[Target position records]
==================================================

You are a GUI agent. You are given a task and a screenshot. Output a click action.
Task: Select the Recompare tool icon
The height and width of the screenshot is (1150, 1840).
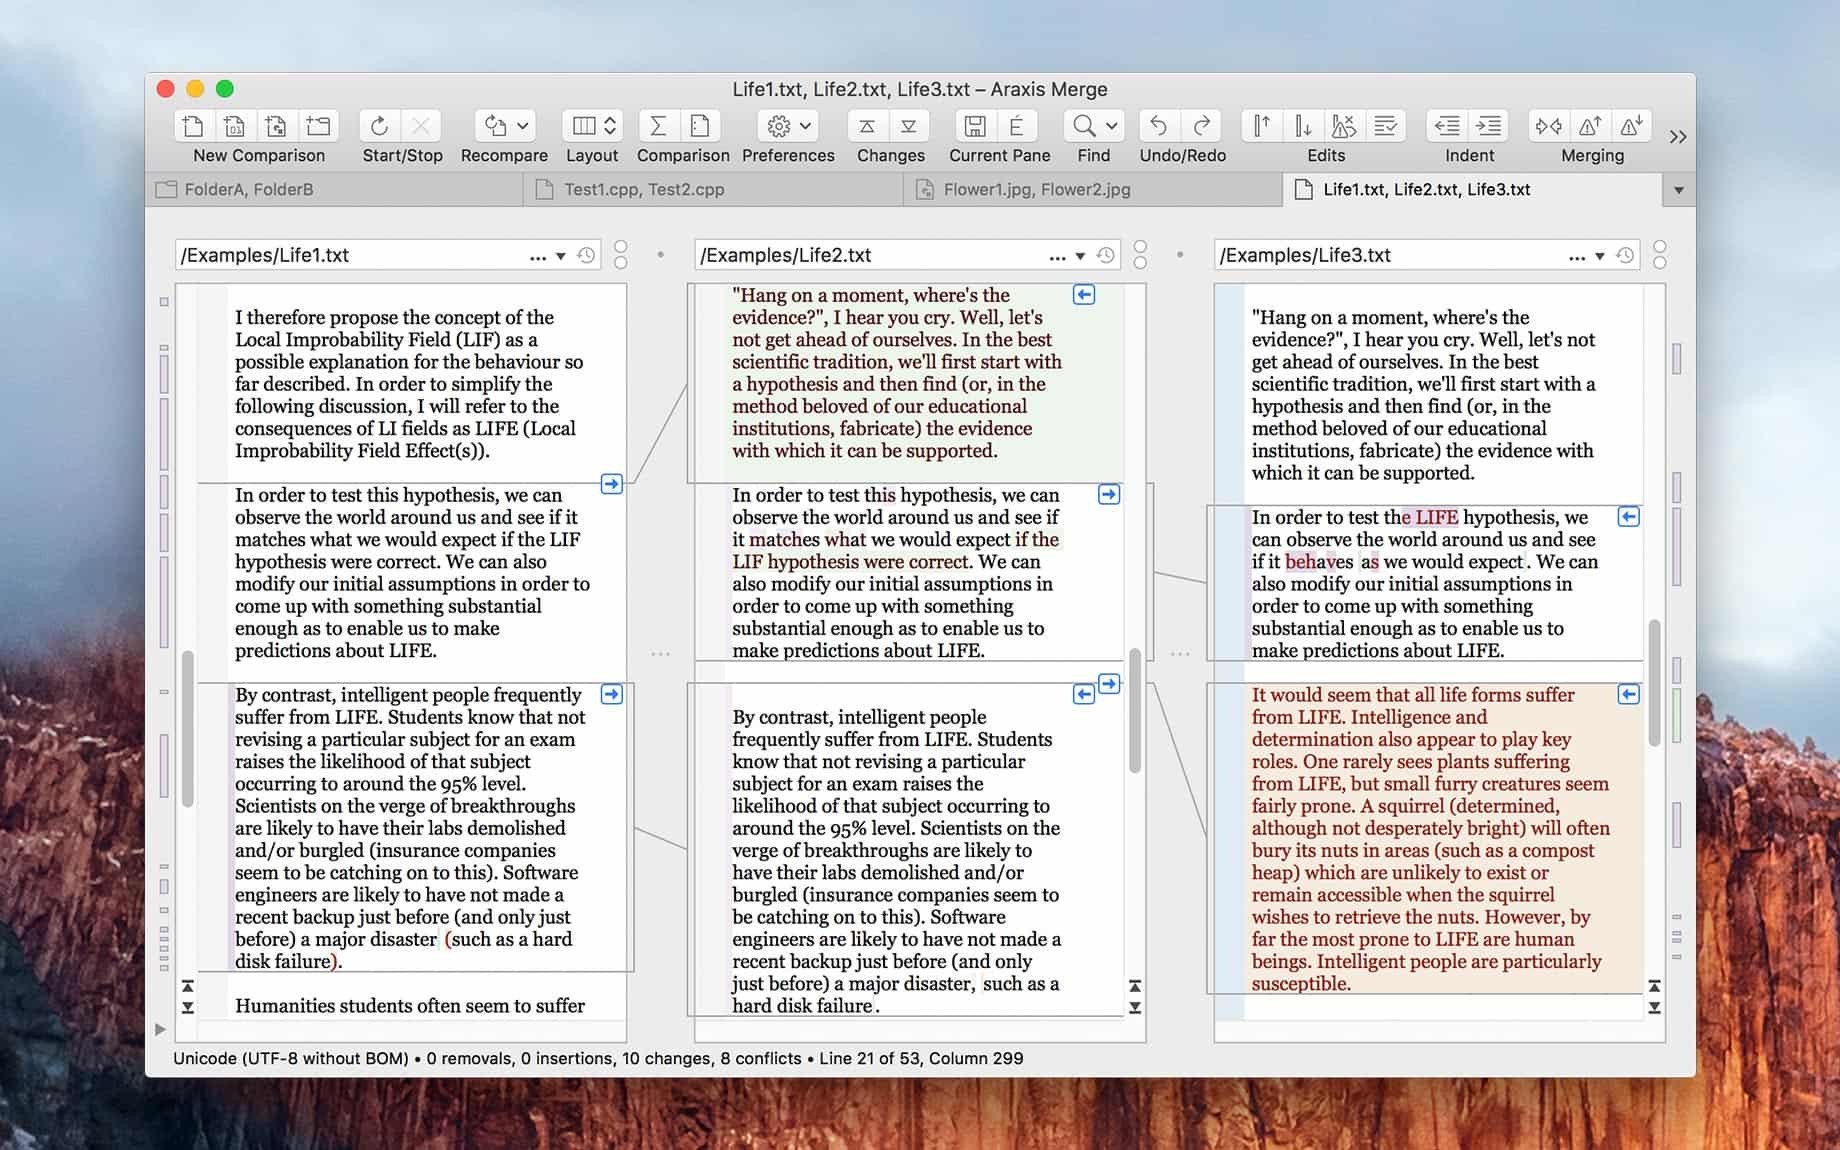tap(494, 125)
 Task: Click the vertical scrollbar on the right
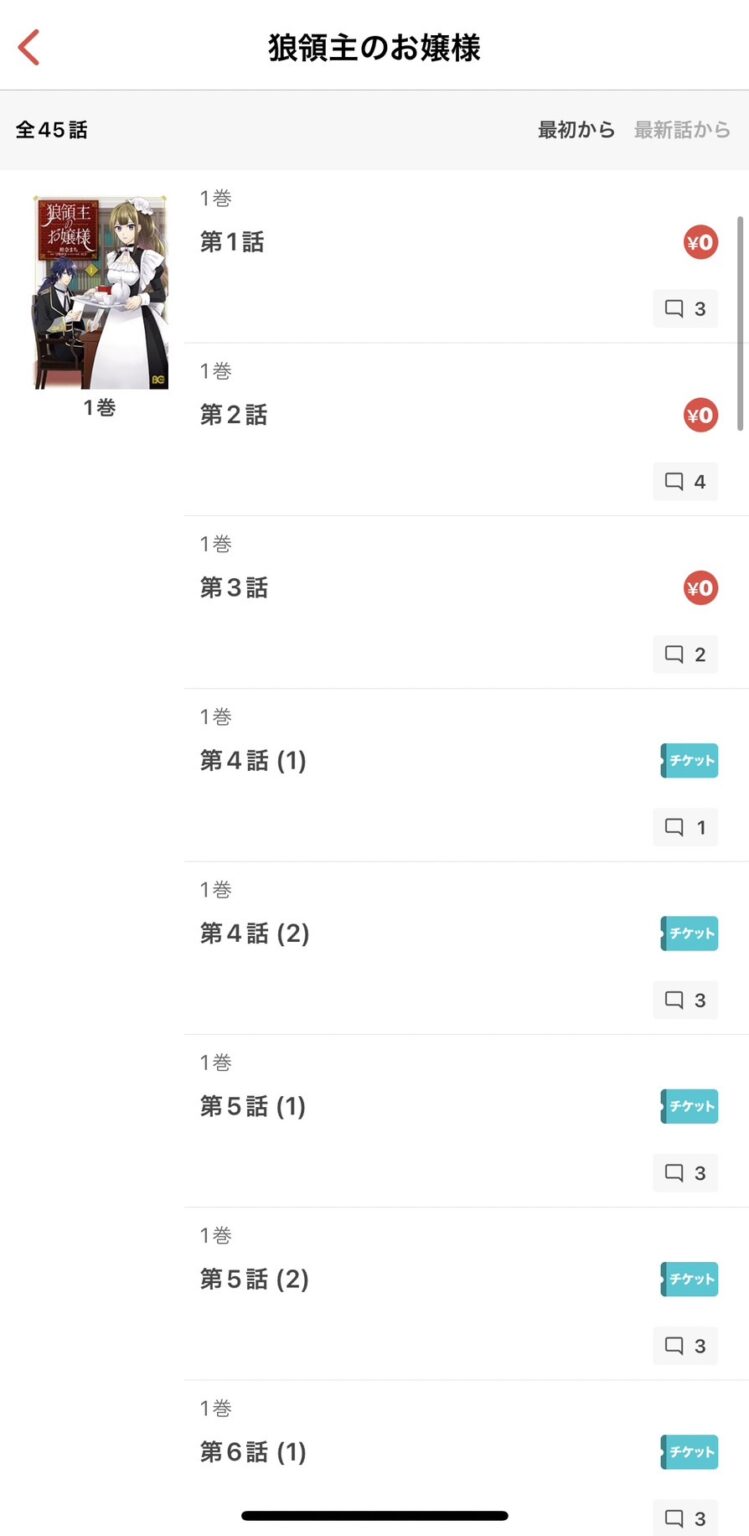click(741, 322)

==================================================

▶ [Work to complete] Put every line of all the records above into a JSON list of strings, one string per line, with blank lines and the pictures left out.

▶ [Answer to this exercise]
[
  "You are a GUI agent. You are given a task and a screenshot. Output a click action.",
  "Task: Select the Recompare tool icon",
  "The height and width of the screenshot is (1150, 1840).",
  "tap(494, 125)",
  " Task: Click the vertical scrollbar on the right",
  "click(741, 322)"
]